In the early days of the outbreak, studies in hamsters and other animals provided critical information about how the novel coronavirus spreads between individuals. As for how SARS-CoV-2 attacks the body, monkeys and ferrets offered answers to several key questions. For instance, scientists studied ferrets in order to observe firsthand precisely how the novel coronavirus takes over cells in our bodies, turning them into virus-replicating factories. Studies like this greatly informed worldwide efforts to fight back.
Most importantly, animal studies helped scientists develop safe and effective vaccines in record time. However, contrary to popular belief, the initial vaccines from Moderna and Pfizer were not created over a period of months. Much of the groundwork that made these lifesaving shots possible took place several decades ago. Critical proof-of-concept studies conducted in rodents in the 1990s demonstrated how snippets of messenger RNA (or mRNA) could be used to show the body how to fight off infectious diseases. It’s an ingenious and unique vaccination strategy that has never been used before. One of the primary benefits: mRNA-based vaccines can be very quickly adapted to fight a wide variety of viruses, even emerging ones that have never been seen before. That’s why the approach which has taken decades to develop in a variety of animal and cell tests, was rightly identified as a game-changing strategy when SARS-CoV-2 suddenly surfaced last year.

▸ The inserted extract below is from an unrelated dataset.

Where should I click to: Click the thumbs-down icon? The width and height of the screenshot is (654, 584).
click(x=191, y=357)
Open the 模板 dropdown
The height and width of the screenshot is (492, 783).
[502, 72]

But the story on vaccines does not end there.
Animals are helping us expand the pool of those who can safely be vaccinated. Thanks in great part to animal and human safety tests, people over the age of 12 are eligible and hopefully, that population can be expanded even further soon. And let’s not forget, as new variants arise, additional animal studies may be needed to help us weigh the safety and effectiveness of booster shots.
There’s still significant work to be done to improve our treatment of those already infected. Thankfully, several decades of past animal studies delivered existing medications that are being tested and deployed when shown to be helpful. One example is remdesivir, the first approved treatment for COVID-19 in the U.S. Animals played a pivotal role in the drug’s development. It was tested for use against COVID-19 after studies in mice and nonhuman primates demonstrated its ability to counter other coronaviruses as well as Ebola and Marburg virus.
Over the years, animal research has helped us combat countless serious and deadly health disorders including heart disease, diabetes, several forms of cancer, and genetic disorders such as muscular dystrophy. Therefore, it should surprise no one that it’s playing an irreplaceable role in fighting the novel coronavirus.
Animal studies have repeatedly saved our skins both prior to and throughout the pandemic. They’ve played a major role in providing the critical knowledge needed to stop the novel coronavirus and return life to normal. Now we all need to do our part to protect ourselves and our loved ones.